Article »

▼

Another embodiment is a process of oil recovery that includes injecting a nanogas solution into a subterranean formation; admixing the nanogas solution and oil in the subterranean formation; forming a lightened oil that has a reduced viscosity and/or density; carrying the lightened oil to a wellbore; and extracting the lightened oil from the wellbore. In one instance, the nanogas solution includes a nitrogen-nanogas solution; in another instance, the nanogas solution includes nitrogen and carbon dioxide.
Preferably, the nanogas solution is injected into the subterranean formation by carrying a pressurized admixture of a gas and water to an injection nozzle positioned within the subterranean formation; passing the pressurized admixture through a tube that includes plurality of alternating flow regions within the injection nozzle; and then ejecting the nanogas solution from the injection nozzle. The injection nozzle, preferably, includes a plurality of tubes, each including a plurality of alternating flow regions and the pressurized admixture is, preferably, passed through this plurality of tubes. In one instance, the nanogas solution is injected into the subterranean formation by carrying a pressurized admixture of a gas and water through a pipe from an above-ground proximal end of the pipe to a downhole terminal end of the pipe, wherein the terminal end is disposed in the subterranean formation. The pressurized admixture is then subjected to a plurality of alternating flow regions in a tool in communication with the pipe and disposed at or near the terminal end of the pipe, wherein the alternating flow regions are configured to produce a nanogas solution from the pressurized admixture. The nanogas solution is then formed in the tool and, finally, is injected from the tool into the formation.
In another instance, the oil recovery is an EOR process that includes carbon dioxide flooding of the subterranean formation. In one preferable example, the oil recovery includes both carbon dioxide flooding and injection of the nanogas solution. In another preferable example, the process includes alternating the carbon dioxide flooding and the injection of the nanogas solution, providing a plurality of both.
The process includes lightening the oil in the subterranean formation. Herein, this means, the density and/or viscosity of the oil in the formation is changed to facilitate the movement of the oil in the formation. Preferably, the density and/or the viscosity is/are decreased. Once the oil is lightened, this lightened oil is carried to a wellbore (extraction point) and removed from the subterranean formation. Preferably, the extracted lightened oil includes a lower concentration of solids, asphaltenes, paraffins, resins, and mixtures thereof than oil extracted from the subterranean formation prior to the addition of the nanogas solution. In one example, the concentration of solids, asphaltenes, paraffins, resins, and mixtures thereof is decreased by at least 5%, 10%, 15%, 20%, 25%, 30%, 35%, 40%, 45%, or 50%. In another instance, the extracted lightened oil can have an API above 23°, preferably above 25°, above 27°, or above 30°. That is, the weight of the oil extracted from the subterranean formation, when measured without additional steps following the extraction, has an API, preferably above 23°. Notably, the extracted lightened oil can be further processed to remove additional solids, gases, and water to provide the crude oil. This crude oil can have an API that is less than 22°, that is the crude oil is a heavy oil. In one instance, this heavy oil has an API less than 22°, less than 20°, less than 18°, less than 16°, less than 14°, or less than 12°.

▲

Given entries »
▼

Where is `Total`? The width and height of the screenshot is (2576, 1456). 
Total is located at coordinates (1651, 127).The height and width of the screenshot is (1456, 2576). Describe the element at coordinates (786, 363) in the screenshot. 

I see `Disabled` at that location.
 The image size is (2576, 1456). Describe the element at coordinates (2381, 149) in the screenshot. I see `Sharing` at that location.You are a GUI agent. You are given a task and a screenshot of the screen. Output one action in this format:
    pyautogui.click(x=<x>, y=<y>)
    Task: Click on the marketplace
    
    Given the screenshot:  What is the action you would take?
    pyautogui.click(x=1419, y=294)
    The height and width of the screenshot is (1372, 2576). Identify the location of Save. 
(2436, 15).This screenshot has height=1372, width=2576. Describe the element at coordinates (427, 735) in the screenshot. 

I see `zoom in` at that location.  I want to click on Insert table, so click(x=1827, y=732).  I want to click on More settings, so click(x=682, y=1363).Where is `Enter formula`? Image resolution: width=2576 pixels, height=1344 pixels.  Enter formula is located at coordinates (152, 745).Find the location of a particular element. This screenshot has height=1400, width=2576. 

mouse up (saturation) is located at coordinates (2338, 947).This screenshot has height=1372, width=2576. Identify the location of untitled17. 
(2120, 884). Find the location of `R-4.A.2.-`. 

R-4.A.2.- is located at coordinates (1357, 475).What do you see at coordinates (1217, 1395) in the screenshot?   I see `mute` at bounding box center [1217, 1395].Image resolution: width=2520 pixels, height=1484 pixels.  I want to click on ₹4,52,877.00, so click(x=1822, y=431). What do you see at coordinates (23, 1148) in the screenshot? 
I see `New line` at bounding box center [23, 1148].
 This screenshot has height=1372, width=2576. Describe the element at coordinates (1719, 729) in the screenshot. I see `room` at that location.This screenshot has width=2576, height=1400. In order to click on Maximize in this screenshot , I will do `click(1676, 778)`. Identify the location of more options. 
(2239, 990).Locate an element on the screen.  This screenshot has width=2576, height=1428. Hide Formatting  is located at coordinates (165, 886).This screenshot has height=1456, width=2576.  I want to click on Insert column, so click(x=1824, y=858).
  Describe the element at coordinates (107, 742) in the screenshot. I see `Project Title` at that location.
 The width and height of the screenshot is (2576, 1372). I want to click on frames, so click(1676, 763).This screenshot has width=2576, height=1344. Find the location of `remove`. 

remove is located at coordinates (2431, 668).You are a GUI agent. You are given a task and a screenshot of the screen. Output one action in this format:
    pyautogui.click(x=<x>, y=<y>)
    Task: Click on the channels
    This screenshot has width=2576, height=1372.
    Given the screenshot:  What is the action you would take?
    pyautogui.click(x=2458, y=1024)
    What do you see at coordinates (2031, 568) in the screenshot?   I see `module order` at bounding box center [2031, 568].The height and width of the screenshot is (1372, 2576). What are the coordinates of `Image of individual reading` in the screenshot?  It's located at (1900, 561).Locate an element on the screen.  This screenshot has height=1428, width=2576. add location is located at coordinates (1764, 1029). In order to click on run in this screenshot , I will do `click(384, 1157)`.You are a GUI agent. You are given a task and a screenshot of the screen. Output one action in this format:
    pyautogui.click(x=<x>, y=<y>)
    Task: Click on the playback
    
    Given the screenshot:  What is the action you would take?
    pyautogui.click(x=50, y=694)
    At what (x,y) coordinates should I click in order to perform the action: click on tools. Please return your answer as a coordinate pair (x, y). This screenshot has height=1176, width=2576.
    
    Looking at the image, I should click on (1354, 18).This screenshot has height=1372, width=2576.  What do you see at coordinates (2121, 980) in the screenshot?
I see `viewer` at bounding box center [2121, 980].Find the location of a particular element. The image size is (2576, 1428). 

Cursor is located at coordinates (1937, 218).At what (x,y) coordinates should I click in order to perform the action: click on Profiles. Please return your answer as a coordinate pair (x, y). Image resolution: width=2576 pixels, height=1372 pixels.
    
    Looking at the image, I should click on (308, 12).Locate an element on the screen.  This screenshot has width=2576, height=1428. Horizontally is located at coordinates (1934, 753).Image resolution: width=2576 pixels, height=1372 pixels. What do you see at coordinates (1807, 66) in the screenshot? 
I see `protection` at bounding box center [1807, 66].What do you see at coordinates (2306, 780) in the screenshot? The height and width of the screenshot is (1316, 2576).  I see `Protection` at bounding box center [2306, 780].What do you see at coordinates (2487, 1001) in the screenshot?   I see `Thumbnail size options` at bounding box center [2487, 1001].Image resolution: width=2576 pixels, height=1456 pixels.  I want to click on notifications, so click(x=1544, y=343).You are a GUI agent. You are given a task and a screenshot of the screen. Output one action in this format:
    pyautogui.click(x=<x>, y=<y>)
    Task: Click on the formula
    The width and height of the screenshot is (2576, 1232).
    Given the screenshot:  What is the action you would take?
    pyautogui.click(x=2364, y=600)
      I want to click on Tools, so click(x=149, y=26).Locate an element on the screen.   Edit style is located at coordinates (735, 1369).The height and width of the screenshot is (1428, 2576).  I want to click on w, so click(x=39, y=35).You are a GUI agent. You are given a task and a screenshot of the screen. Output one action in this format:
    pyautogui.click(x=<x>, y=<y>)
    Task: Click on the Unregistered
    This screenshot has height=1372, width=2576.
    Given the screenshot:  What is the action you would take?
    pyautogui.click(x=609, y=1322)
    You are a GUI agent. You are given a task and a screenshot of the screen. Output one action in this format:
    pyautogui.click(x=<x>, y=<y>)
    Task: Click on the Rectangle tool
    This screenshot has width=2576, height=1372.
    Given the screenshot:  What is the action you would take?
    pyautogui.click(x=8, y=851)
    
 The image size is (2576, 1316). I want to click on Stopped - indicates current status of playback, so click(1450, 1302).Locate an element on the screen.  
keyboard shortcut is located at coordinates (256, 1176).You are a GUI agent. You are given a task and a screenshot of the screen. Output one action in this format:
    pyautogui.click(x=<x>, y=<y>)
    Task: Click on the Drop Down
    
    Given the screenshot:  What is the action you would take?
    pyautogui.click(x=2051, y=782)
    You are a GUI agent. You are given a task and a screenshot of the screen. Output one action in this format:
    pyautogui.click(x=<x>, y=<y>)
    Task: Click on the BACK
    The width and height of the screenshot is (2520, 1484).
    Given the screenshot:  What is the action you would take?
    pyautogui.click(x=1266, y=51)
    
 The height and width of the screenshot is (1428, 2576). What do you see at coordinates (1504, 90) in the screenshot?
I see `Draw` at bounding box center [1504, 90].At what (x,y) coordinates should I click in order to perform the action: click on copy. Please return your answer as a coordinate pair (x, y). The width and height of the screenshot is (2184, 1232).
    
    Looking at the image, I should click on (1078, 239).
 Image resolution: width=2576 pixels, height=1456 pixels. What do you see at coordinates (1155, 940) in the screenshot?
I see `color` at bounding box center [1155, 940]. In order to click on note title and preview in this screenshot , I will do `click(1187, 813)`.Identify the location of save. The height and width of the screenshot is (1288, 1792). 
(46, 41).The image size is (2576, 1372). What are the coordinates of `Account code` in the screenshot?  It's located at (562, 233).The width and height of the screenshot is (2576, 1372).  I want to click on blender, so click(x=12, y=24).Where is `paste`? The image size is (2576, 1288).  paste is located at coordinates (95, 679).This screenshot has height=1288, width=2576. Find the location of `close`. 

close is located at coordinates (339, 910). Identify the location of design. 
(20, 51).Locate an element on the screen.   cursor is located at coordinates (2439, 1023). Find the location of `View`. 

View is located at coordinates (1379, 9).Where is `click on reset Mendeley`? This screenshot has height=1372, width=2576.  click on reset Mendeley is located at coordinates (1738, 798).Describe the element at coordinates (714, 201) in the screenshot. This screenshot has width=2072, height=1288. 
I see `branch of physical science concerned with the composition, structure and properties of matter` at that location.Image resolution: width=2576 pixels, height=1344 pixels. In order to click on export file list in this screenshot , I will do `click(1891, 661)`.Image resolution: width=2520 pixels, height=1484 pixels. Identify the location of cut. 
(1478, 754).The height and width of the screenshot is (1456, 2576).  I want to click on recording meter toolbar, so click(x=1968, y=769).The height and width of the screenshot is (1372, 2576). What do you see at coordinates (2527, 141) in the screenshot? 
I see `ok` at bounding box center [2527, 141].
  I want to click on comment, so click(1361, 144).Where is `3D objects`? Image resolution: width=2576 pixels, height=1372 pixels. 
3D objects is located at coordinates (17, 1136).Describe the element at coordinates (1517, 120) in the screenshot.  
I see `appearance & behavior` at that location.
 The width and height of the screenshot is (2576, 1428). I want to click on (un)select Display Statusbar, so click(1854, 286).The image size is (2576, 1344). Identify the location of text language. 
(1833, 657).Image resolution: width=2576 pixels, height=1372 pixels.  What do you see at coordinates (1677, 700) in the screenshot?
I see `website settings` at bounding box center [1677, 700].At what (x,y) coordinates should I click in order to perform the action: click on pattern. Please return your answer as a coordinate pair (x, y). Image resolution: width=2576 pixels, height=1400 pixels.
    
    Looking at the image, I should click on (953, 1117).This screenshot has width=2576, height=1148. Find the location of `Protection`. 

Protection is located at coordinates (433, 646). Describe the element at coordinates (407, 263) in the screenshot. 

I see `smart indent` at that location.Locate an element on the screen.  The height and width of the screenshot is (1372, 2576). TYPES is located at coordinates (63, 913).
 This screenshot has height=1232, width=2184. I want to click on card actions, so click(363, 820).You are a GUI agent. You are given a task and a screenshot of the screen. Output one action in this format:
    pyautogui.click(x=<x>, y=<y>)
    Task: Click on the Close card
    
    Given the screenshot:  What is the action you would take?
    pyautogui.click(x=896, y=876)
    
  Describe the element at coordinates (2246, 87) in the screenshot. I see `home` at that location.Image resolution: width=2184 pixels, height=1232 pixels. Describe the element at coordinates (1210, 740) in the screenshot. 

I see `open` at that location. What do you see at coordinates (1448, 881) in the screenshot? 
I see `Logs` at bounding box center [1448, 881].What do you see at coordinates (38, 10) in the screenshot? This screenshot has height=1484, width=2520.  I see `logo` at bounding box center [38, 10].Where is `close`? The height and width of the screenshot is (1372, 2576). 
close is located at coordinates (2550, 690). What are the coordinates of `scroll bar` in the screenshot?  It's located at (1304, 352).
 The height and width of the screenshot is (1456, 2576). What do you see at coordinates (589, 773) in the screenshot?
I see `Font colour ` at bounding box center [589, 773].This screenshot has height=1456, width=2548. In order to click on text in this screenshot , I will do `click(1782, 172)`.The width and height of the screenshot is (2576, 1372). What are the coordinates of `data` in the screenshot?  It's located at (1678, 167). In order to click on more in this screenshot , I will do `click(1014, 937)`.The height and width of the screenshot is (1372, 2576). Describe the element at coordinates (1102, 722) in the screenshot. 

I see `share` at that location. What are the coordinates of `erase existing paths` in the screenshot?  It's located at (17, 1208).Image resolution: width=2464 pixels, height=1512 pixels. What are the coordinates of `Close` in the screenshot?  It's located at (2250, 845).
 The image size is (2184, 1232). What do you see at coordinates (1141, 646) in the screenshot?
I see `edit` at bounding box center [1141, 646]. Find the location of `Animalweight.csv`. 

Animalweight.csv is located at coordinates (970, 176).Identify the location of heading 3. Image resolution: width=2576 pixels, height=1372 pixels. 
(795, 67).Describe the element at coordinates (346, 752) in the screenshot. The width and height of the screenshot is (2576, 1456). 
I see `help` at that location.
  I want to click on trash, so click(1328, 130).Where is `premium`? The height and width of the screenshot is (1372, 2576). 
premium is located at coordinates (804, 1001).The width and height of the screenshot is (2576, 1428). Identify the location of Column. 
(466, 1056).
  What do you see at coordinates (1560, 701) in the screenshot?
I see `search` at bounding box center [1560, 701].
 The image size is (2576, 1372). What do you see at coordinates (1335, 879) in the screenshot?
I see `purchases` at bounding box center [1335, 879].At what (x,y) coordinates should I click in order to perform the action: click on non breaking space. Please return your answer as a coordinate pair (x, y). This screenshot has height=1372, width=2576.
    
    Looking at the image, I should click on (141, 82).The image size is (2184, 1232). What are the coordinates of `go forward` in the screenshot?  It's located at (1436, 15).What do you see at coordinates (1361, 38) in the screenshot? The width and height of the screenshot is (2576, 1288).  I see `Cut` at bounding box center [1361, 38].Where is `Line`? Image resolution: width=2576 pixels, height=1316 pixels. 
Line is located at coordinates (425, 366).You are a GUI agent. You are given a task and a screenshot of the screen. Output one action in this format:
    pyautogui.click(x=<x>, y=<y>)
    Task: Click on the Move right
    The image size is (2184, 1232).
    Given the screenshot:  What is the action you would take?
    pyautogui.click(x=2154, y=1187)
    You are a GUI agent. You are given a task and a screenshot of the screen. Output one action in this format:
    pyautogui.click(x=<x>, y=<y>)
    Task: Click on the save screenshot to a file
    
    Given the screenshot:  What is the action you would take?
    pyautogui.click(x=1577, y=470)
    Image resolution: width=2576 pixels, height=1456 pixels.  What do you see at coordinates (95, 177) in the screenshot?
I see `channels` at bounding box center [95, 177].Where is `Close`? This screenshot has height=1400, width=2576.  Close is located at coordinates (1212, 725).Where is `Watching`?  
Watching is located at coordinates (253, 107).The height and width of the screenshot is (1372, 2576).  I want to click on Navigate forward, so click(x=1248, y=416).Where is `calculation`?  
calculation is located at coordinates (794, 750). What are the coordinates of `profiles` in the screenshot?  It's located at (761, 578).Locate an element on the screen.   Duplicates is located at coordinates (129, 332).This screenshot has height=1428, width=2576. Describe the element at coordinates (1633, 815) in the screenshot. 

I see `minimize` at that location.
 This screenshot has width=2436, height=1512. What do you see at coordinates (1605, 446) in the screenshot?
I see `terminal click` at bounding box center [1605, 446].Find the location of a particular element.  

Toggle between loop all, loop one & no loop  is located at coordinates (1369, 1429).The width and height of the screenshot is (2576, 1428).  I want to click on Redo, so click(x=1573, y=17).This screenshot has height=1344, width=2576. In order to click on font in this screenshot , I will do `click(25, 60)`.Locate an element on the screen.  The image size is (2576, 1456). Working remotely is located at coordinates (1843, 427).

▲

Your tasks »
a) Name the substances that the passage on nanogas oil recovery says are at a lower concentration in the extracted lightened oil than in oil taken out before the nanogas solution was added.
b) Resume the passage on nanogas oil recovery after its final sentence, keeping its style.

Answers in order »
a) Solids, asphaltenes, paraffins, resins

b)
In another instance the lightened oil carried from the wellbore is an admixture of water and oil. The water preferably includes a concentration of nanobubbles (e.g., nitrogen nanobubbles). The oil can include a concentration of carbon dioxide dissolved therein. Preferably the lightened oil includes a concentration of carbon dioxide but is collected from the wellbore with a minimum (less than 50 wt. %, 40 wt. %, 30 wt. %, 20 wt. %, 10 wt. % or 5 wt. %) of water. More preferably, when water is extracted from the wellbore with the lightened oil this mixture does not include an oil-in-water emulsion. That is, the addition of the nitrogen nanogas solution suppresses or prevents the formation of an oil-in-water emulsion in the subterranean formation and decreases or prevents the collection of the oil-in-water emulsion from the wellbore.
Importantly, the machines and processes provided herein provide nanogas solutions without macrobubbles and/or without the formation of macrobubbles. Preferably, none of the nanogas solutions utilized herein form or include macrobubble (i.e., any bubble larger than a nanobubble).
In another instance, the tool described herein can be utilized for addition of a nanogas solution to oil sands tailings held in a tailings pond. That is, the tool can be utilized for the subsurface injection of the nanogas solution into the tailings below the surface of the tailings pond. In a preferable example, the addition of the nanogas solution (e.g., a nitrogen-nanogas solution) to the tailings pond increases the rate of separation of the oils, water, and solids contained in the tailings. In another preferable example, the addition of a nanogas solution that includes oxygen (e.g., an oxygen-nanogas solution or an ON-nanogas solution) and oxidizes hydrogen sulfide and/or other oxidizable components of the tailings solution. In one example, the addition of an oxygen including nanogas solution additionally causes hydrocarbon materials to agglomerate and increase separation; in another example, the addition of a nitrogen nanogas solution separates and lightens the oil(s) and allows for more facile removal of the hydrocarbons from the surface of the tailings pond. Preferably, the addition of the nanogas solution increases the settling rate by a factor of 1.1, 1.2, 1.3, 1.4, 1.5, 1.6, 1.7, 1.8, 1.9, or 2.0. More preferably, the addition of the nanogas solution increases the settling rate by at least 2 times.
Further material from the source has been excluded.